■ What is needed
For this exercise, copy each line of the records that contains the word "agent".

■ Material for this task
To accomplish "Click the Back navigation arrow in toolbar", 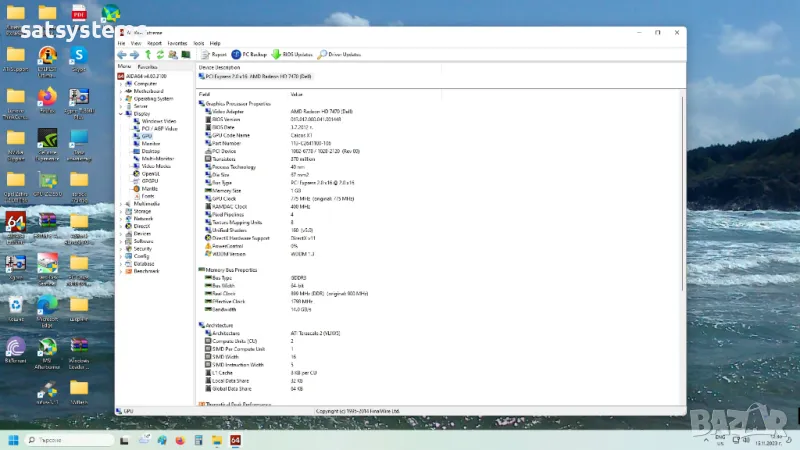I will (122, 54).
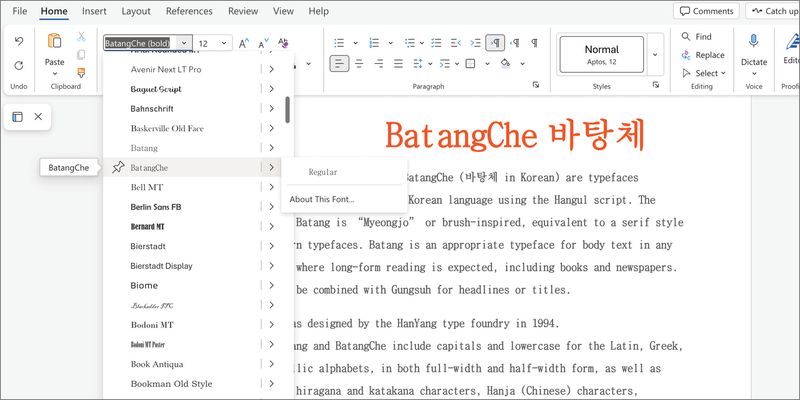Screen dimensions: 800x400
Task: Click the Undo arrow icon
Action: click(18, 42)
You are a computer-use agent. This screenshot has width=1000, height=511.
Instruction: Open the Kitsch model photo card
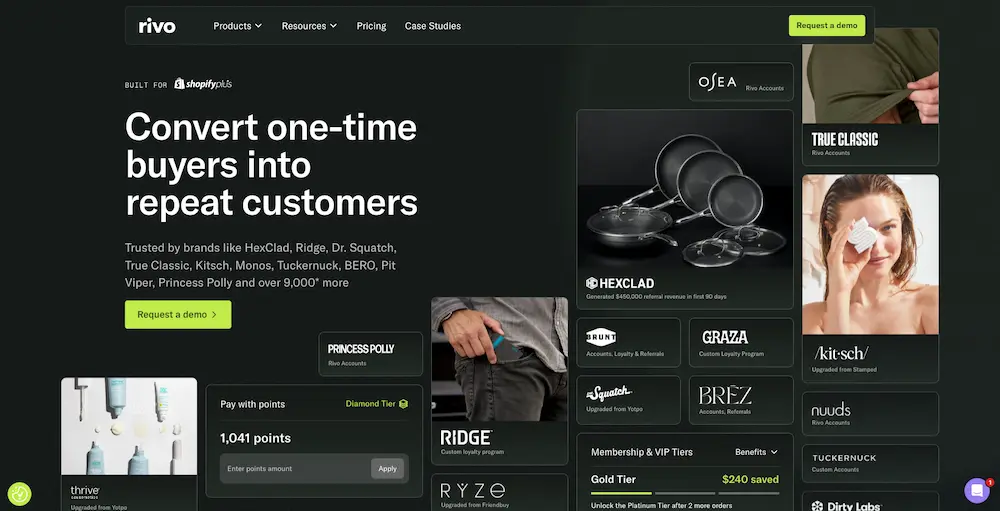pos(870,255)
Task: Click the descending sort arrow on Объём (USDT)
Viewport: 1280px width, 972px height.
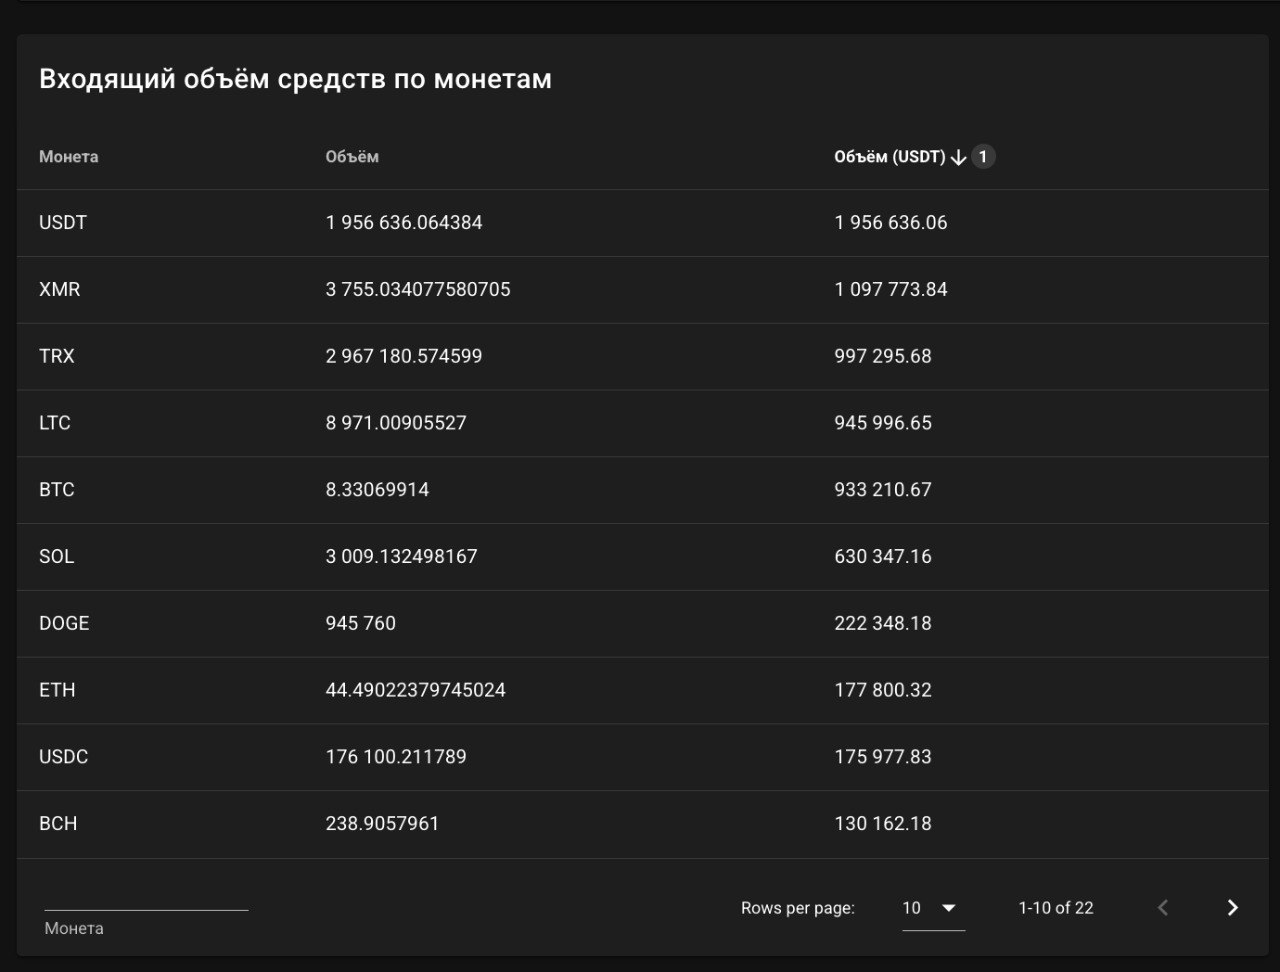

---

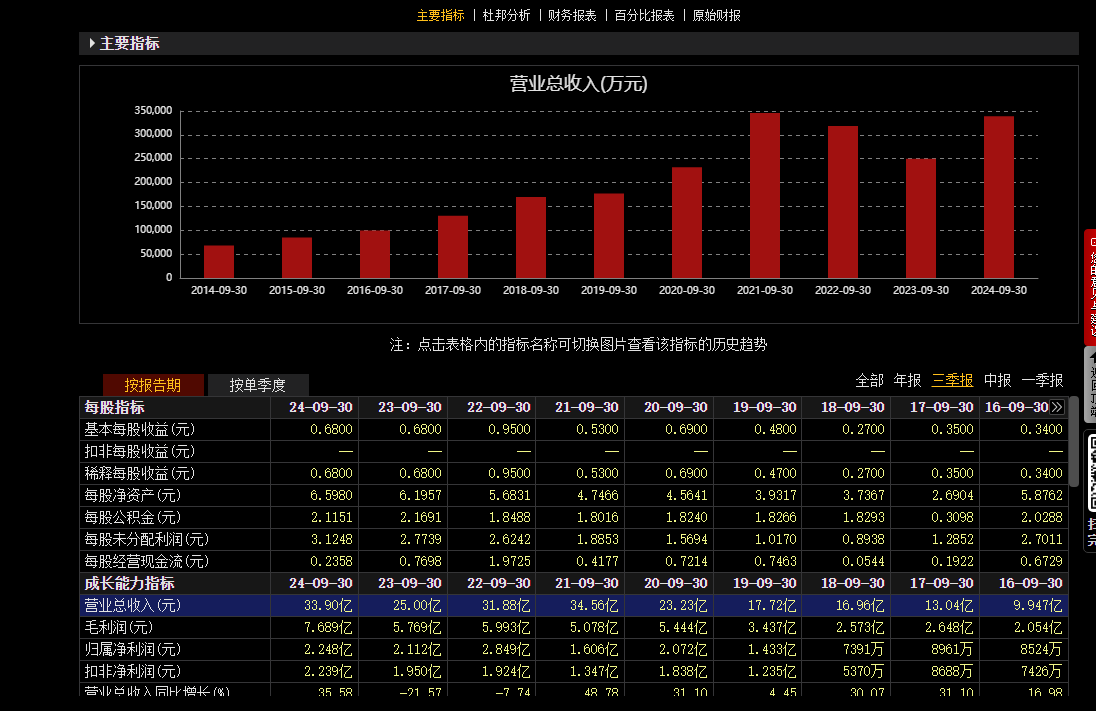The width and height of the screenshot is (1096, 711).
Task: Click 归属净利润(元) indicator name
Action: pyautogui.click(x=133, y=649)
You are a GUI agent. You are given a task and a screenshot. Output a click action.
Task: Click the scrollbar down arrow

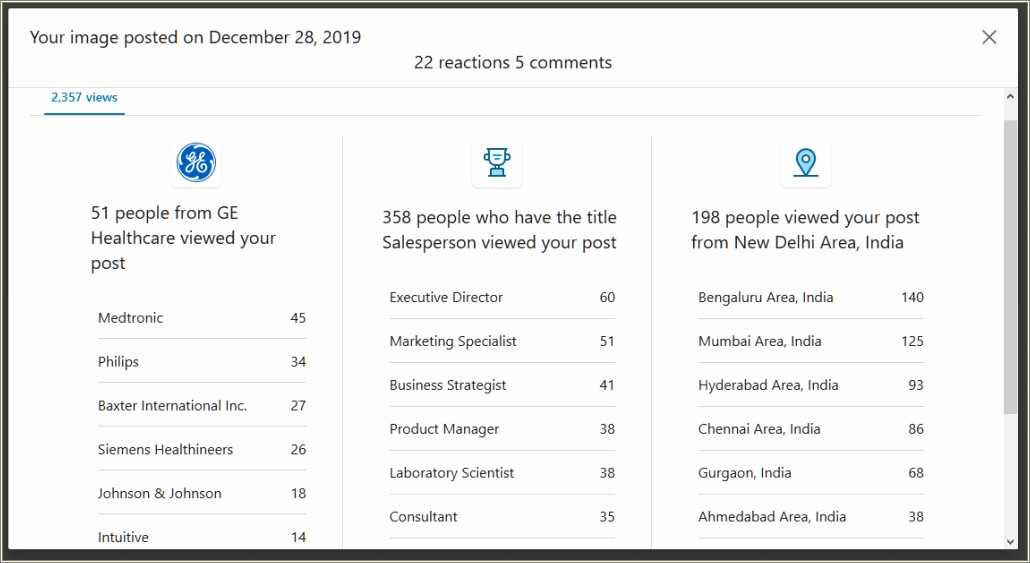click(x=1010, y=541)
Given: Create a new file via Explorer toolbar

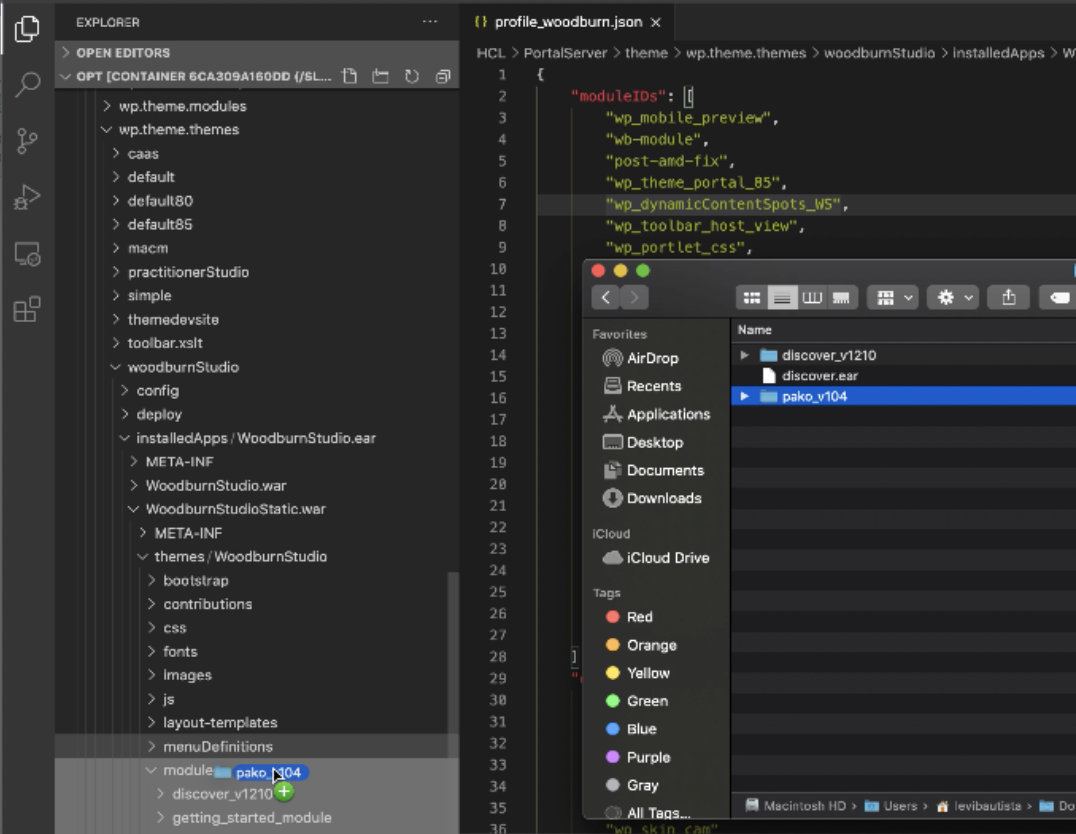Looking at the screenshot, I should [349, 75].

---

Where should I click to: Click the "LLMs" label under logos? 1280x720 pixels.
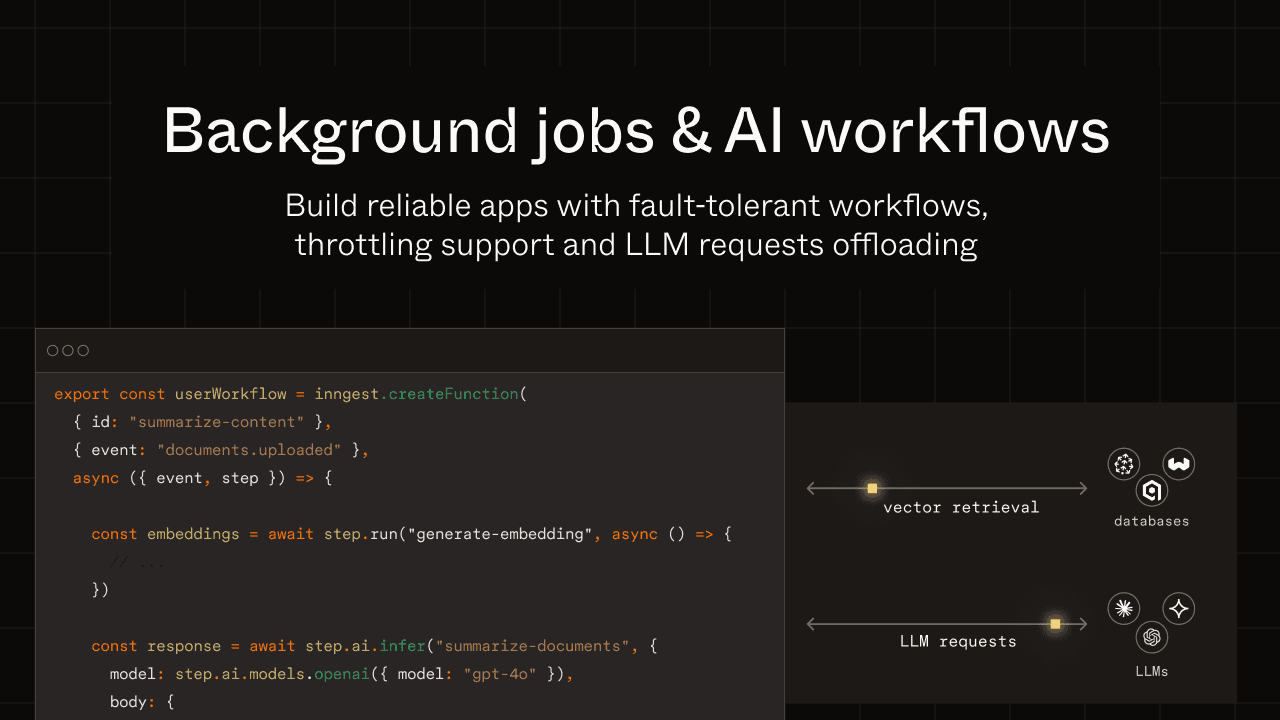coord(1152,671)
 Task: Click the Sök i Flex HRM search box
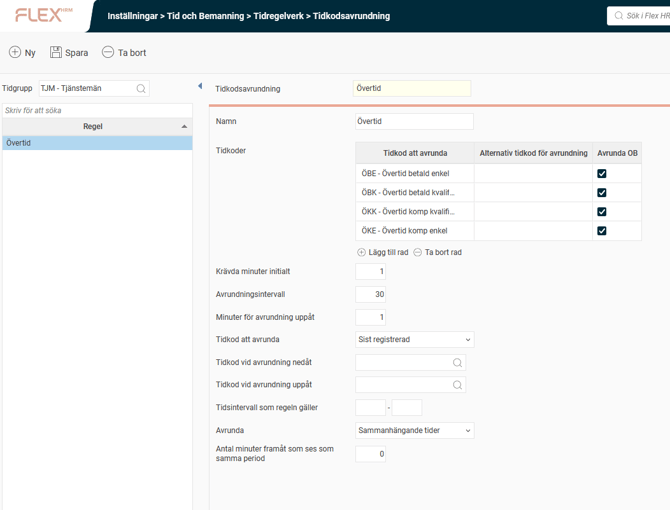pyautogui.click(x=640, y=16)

■ Completed task
You are a computer-use agent. This screenshot has width=1000, height=511.
You are a GUI agent. You are given a task and a screenshot. Output a click action.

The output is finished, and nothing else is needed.